> About this task
The answer is the exact text of every line from the one that contains "You are a computer-use" to the final line of the entries below, with pictures left out.

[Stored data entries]
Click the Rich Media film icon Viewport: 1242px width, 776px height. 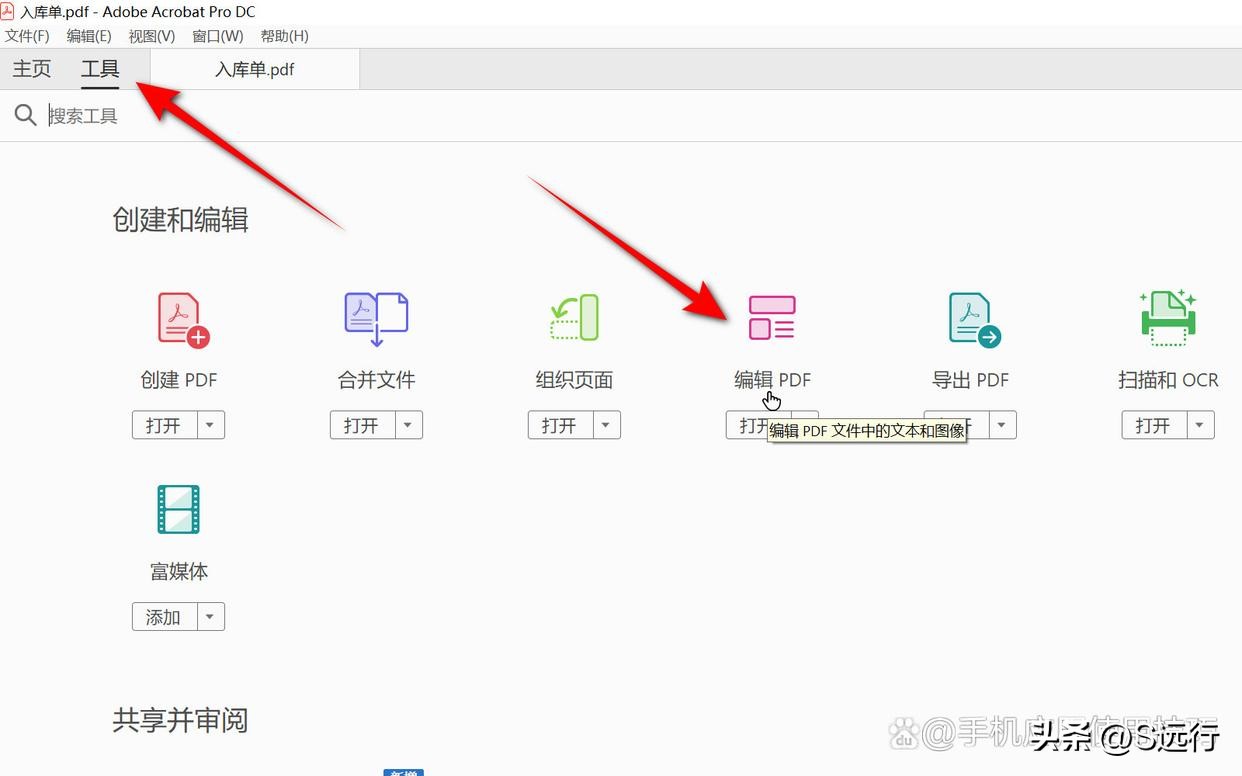179,509
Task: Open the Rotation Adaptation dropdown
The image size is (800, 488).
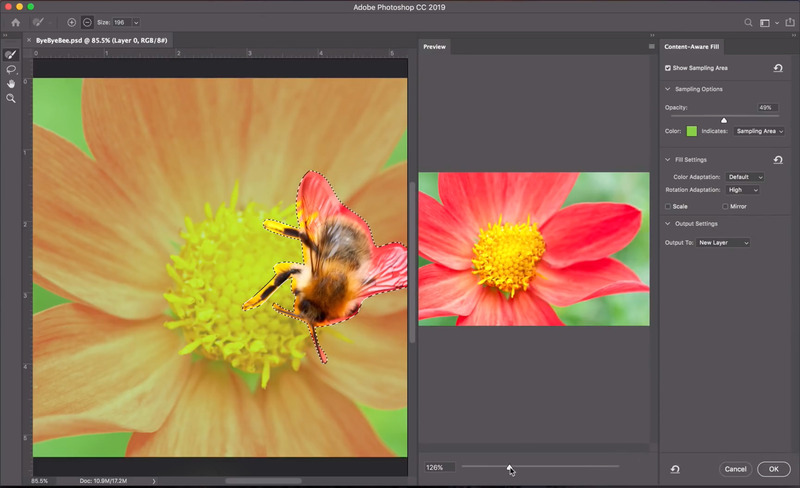Action: coord(742,190)

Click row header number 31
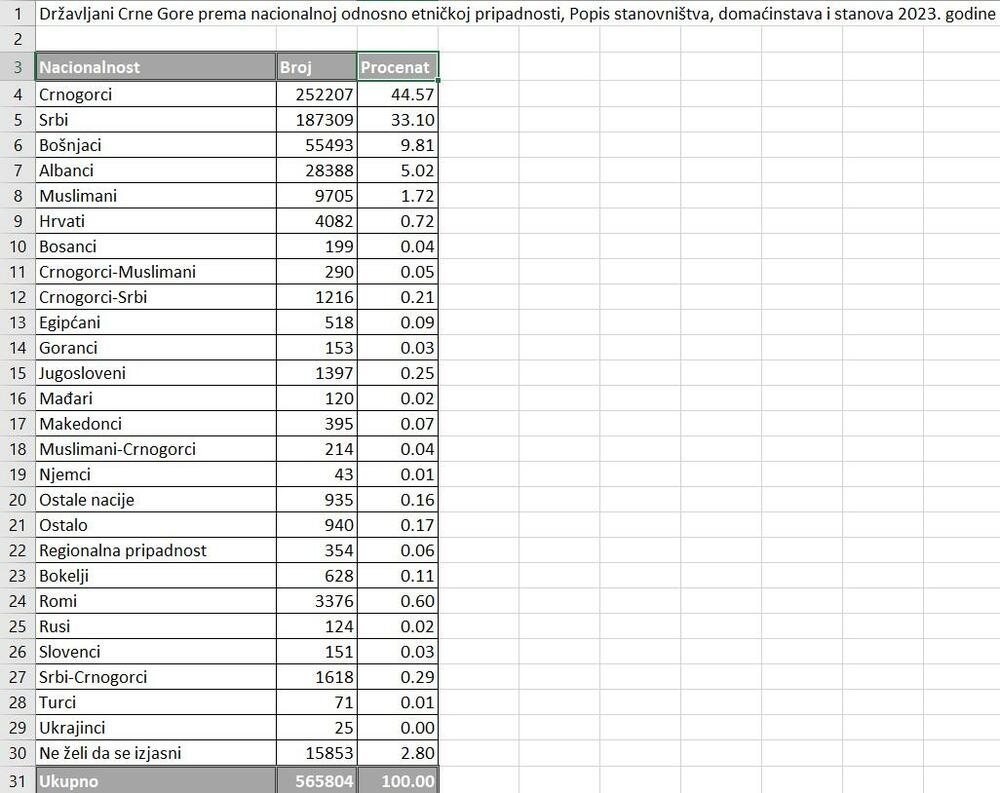coord(17,781)
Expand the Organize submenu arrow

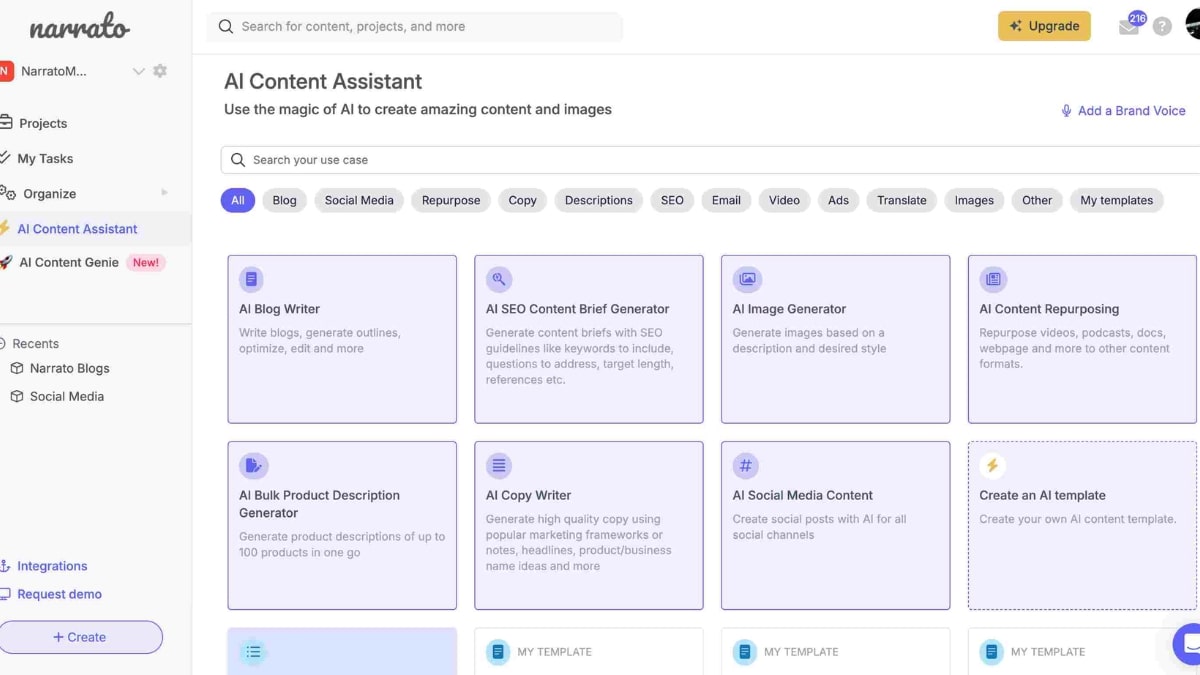(x=164, y=193)
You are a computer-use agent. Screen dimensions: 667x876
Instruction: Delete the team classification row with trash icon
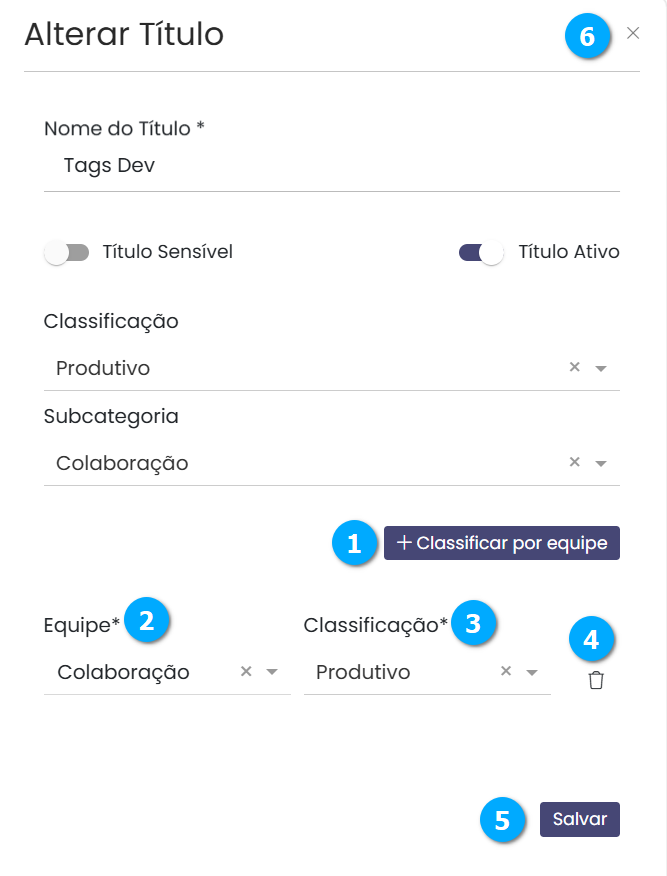[x=595, y=680]
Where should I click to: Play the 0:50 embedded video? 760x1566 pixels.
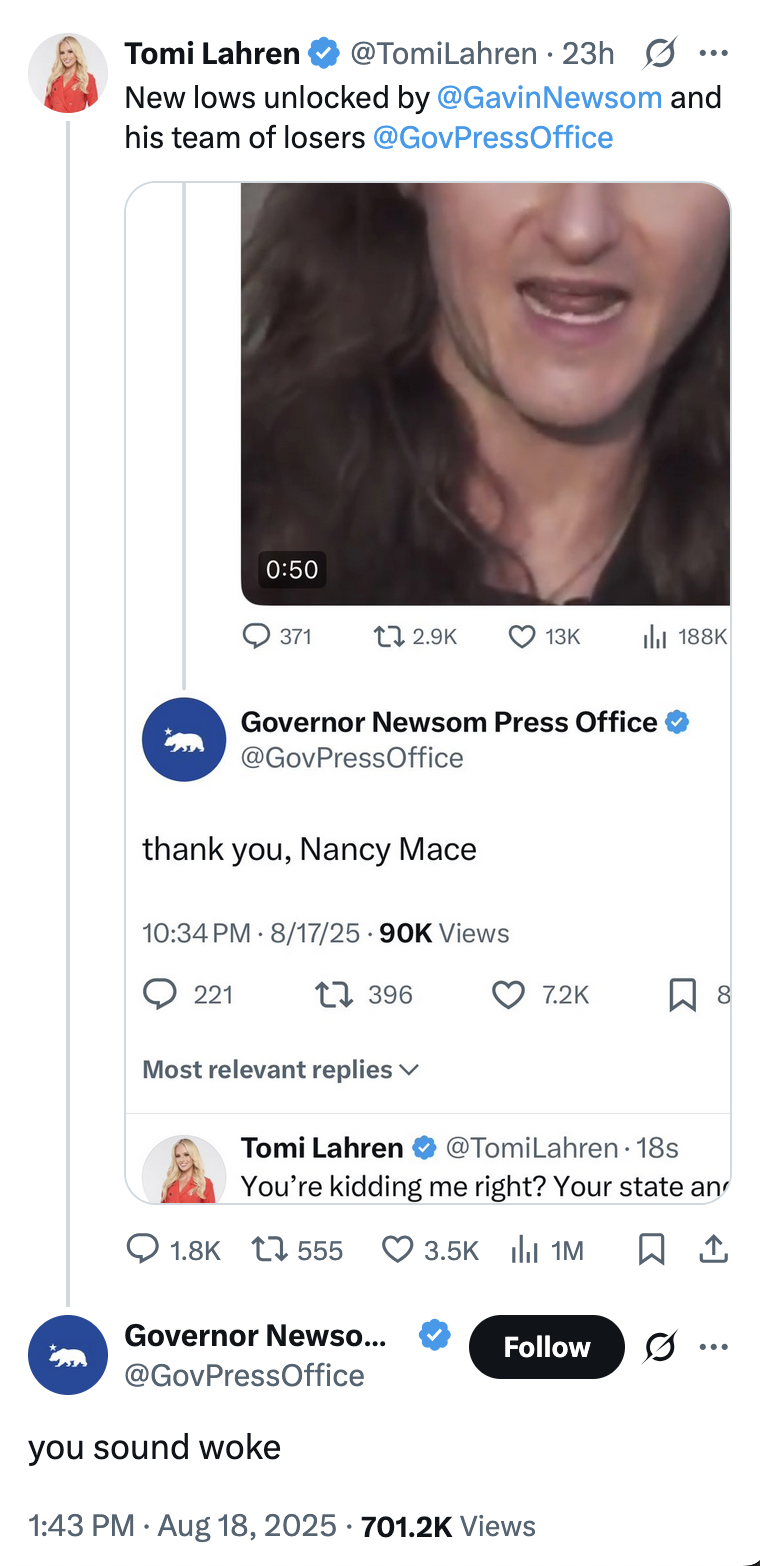coord(485,393)
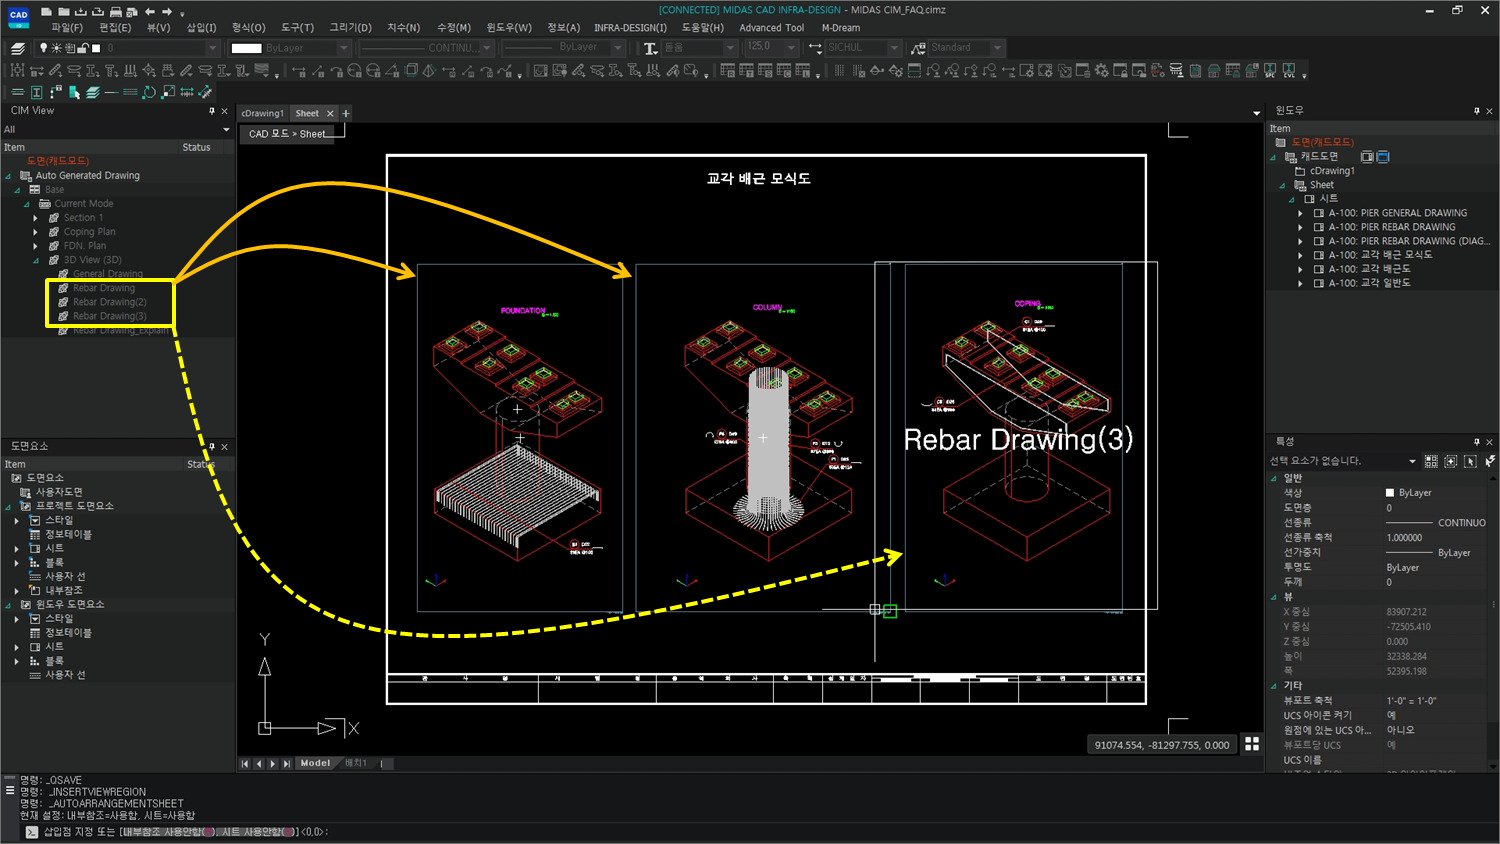Toggle the pin on the CIM View panel
Screen dimensions: 1500x844
(x=213, y=111)
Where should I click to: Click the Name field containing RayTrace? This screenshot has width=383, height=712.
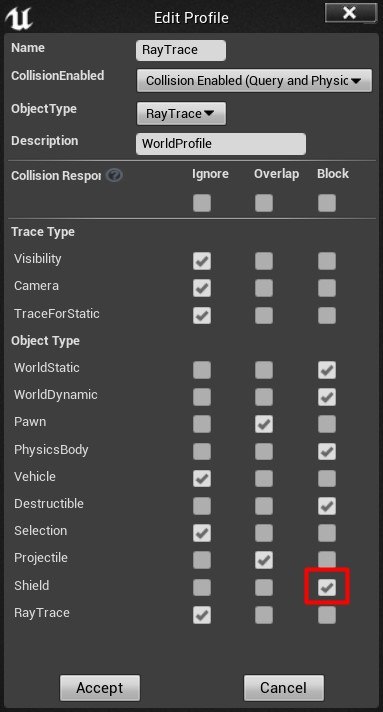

> Reply
You are a computer-use agent. Screen dimensions: 667x876
Instruction: Delete the team classification row with trash icon
[x=595, y=680]
Where should I click to: Play the 0:50 embedded video? 760x1566 pixels.
coord(485,393)
Toggle the pin on the CIM View panel
Screen dimensions: 1500x844
(x=213, y=111)
Where should I click to: Click the Name field containing RayTrace? This screenshot has width=383, height=712.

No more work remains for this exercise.